For instance, the first MD-Sequence represents that items 2 and 4 appeared together, then were followed by 3, which was followed by item 2, wich was followed by item 1. The context of this sequence is the value 1 for dimension d1, the value 1 for dimension d2 and the value 1 for dimension d3. Note that the value "*" in the fourth MD-sequence means "any values".

What is the output?

The output is statistics about the sequence database. For example, if we use the tool on the previous sequence database given as example, we get the following statistics:

========== MD-SEQUENCE DATABASE STATS ==========
File /D:/workspace/SPMF_2019_for_release/bin/ca/pfv/spmf/test/ContextMDSequenceNoTime.txt
Number of MD-sequences : 4
Number of dimensions: 3
Dimension 0 has 2 different values.
Dimension 1 has 3 different values.
Dimension 2 has 3 different values.
Number of distinct items: 8
Largest item id: 8
Average number of itemsets per sequence : 3.25 standard deviation: 0.82915619758885 variance: 0.6875
Average number of distinct item per sequence : 4.0 standard deviation: 0.7071067811865476 variance: 0.5000000000000001
Average number of occurences in a sequence for each item appearing in a sequence : 1.25 standard deviation: 0.4330127018922193 variance: 0.18749999999999997
Average number of items per itemset : 1.5384615384615385 standard deviation: 0.4985185152621431 variance: 0.2485207100591716

Input file format

The input file format is defined as follows. It is a text file where each line represents a multi-dimensional sequence from a sequence database. Each line is separated into two parts: (1) a MD-pattern and (2) a sequence.

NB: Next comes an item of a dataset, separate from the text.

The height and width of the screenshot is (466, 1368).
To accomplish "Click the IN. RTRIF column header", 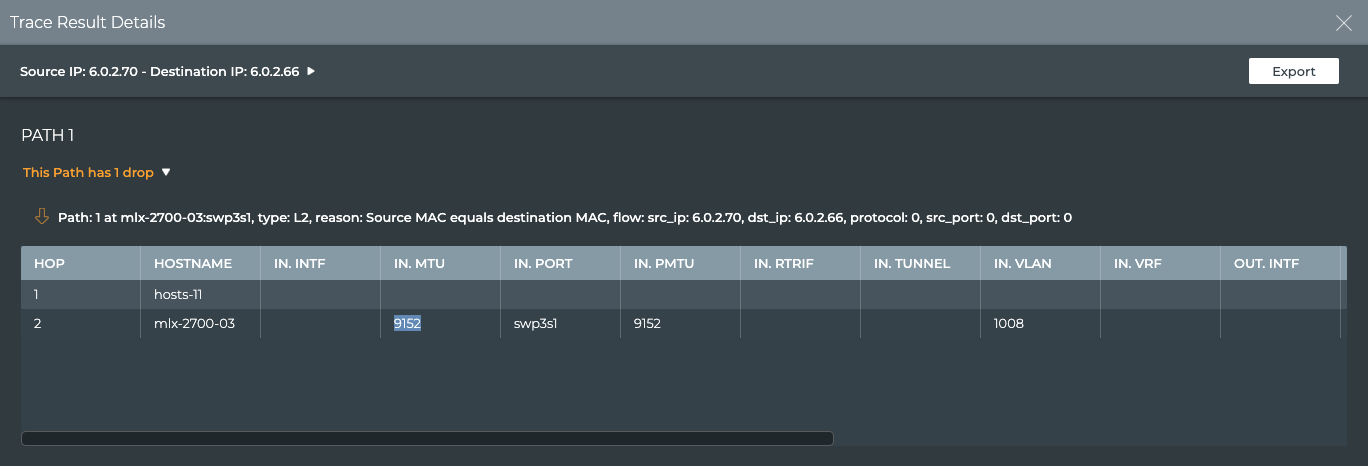I will click(785, 263).
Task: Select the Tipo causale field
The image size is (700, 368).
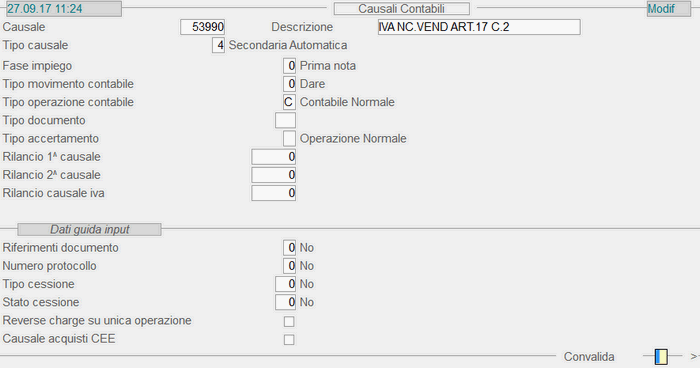Action: 218,45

The first part is a list of dimension values separated by single spaces. A dimension value is a positive integer or the symbol "*" meaning "any values". Finally, the value "-3" indicates the end of the first part. Note that each line should have the same number of dimension values.
The second part of each line is a sequence. Each item in a sequence is represented by a postive integers and items from the same itemset within a sequence are separated by single space. Note that it is assumed that items within a same itemset are sorted according to a total order and that no item can appear twice in the same itemset. The value "-1" indicates the end of an itemset. The value "-2" indicates the end of a sequence (it appears at the end of each line).

For example, the input file "ContextMDSequenceNoTime.txt" contains the following four lines (four sequences).

1 1 1 -3 2 4 -1 3 -1 2 -1 1 -1 -2
1 2 2 -3 2 6 -1 3 5 -1 6 7 -1 -2
1 2 1 -3 1 8 -1 1 -1 2 -1 6 -1 -2
* 3 3 -3 2 5 -1 3 5 -1 -2

This file contains four MD-sequences (four lines). Each line has 3 dimensions in each MD-Pattern. For example, consider the second line. It represents a MD-sequence where the value for the three dimensions are respectively 1, 2 and 2. Then, the sequence in this MD-Sequence is the itemset {2, 6} followed by the itemset {3, 5}, followed by the itemset {6, 7}.